A cause de cette naïveté, mes rêves se sont brutalement brisés lorsqu'ils débutaient seulement. Je m'échine à présent à les oublier, à me convaincre qu'ils n'étaient qu'illusions et que je vivais dans un monde créé de toutes pièces. Que je me maintenais en vie dans un délire qui allait tôt ou tard s'effacer pour m'exposer à la froide et tranchante réalité.
J'arrivais au lycée. Une journée de plus à flâner, écrire entre deux bâillements, dormir lorsqu'il faudrait que mes méninges soient en pleine activité. Mais les insomnies perpétuelles affaiblissent considérablement, plus fatiguant encore; les ruminations de pensées énigmatiques, se remémorer encore et encore les mêmes souvenirs mentalement dévastateurs, s'entêter à chercher la signification d'un rêve étrange... Lorsque je me force à réfléchir, ma concentration peine à venir, chaque bruit, infime soit-il, m'obsède, il m'est alors impossible de faire le vide et de me concentrer sur une seule chose. Lorsqu'un sujet , par chance, a mon attention, mes réflexions dévient et s'éloignent sur ceux me préoccupant. Ces souvenirs, toujours les même, viennent alors me hanter. Vous comprendrez qu'il m'est alors difficile de travailler, et pourquoi mes journées au lycée sont toutes infructueuses. Cela renforce la monotonie de ma routine, et ne m'aide pas à faire le vide dans mes pensées.
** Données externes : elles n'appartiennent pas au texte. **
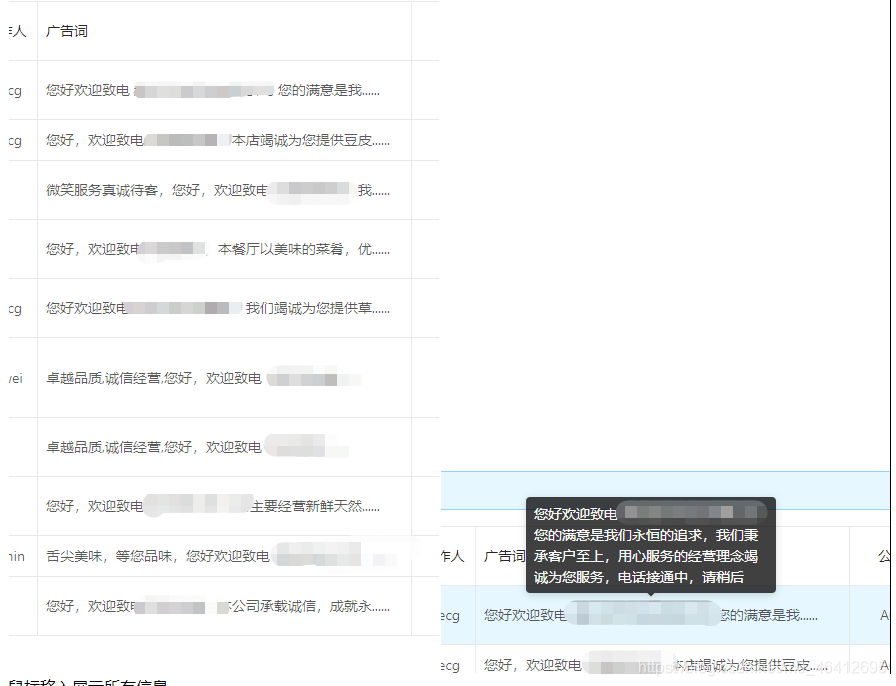Viewport: 896px width, 686px height.
Task: Click the 广告词 column header in the top table
Action: click(x=66, y=30)
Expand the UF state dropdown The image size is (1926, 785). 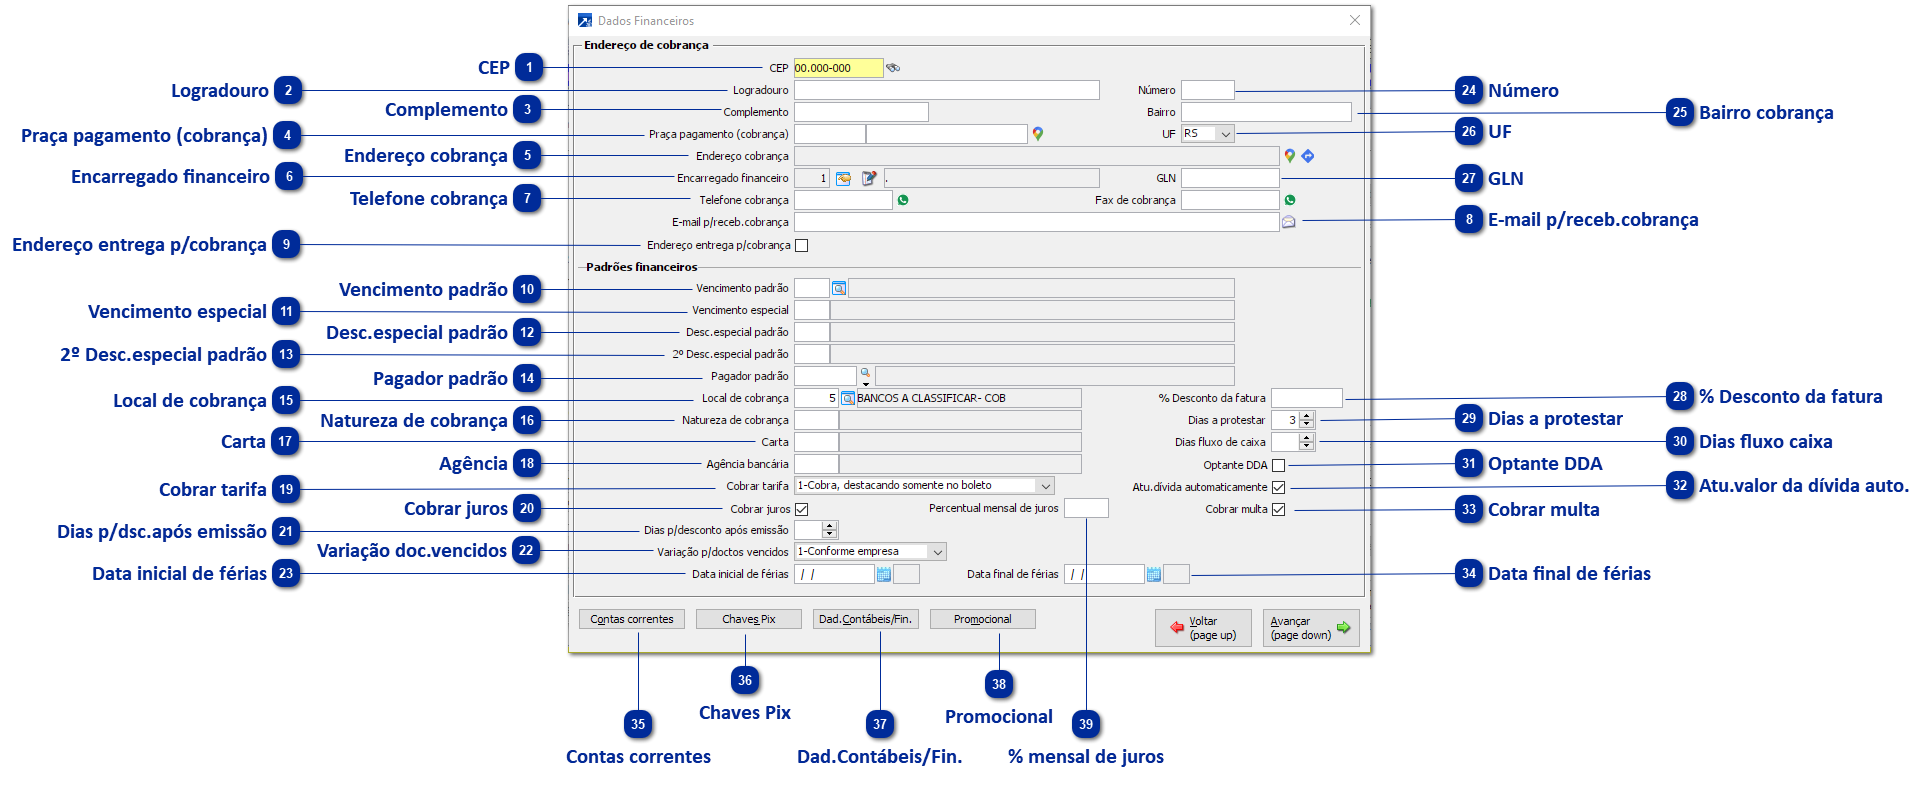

Tout le monde possède un rêve qu'il voudrait plus que tout réaliser. Le mien serait de pouvoir voyager pendant quelques années, ce qui m'éviterait de broyer du noir, de découvrir le monde, vivre ! ; et cela m'accorderait le temps d'écrire un livre. Devenir écrivain est mon rêve.
La nuit venue, lorsque je me sentie sur le point de basculer dans l'autre monde, un sursaut me retint, ma peur irrationnelle de m'endormir, m'empêcha encore une fois de trouver le sommeil, car cette sensation me faisait penser à la mort. Une peur de plus. Je tiens en horreur cette perte de contrôle. Je tâtais alors mon visage pour sentir les os de ma figure, les cavités à l'emplacement des yeux, les os saillants de mes pommettes, le creux d'une joue, je définissais ainsi les contours de mon squelette, me rappelant ma mortalité, me sortant de ce sentiment d'être immortel qu'ont la plupart des ados. Cette image horrible d'un cadavre me vint en tête, me voir ainsi telle que je suis, rien de plus que de la matière organique destinée à disparaître comme toute chose. Cette peur du vide, de l'inconnu que représente la mort, l'évanouissement de la conscience pour les réalistes tels que moi; cette question me préoccupe depuis fort longtemps.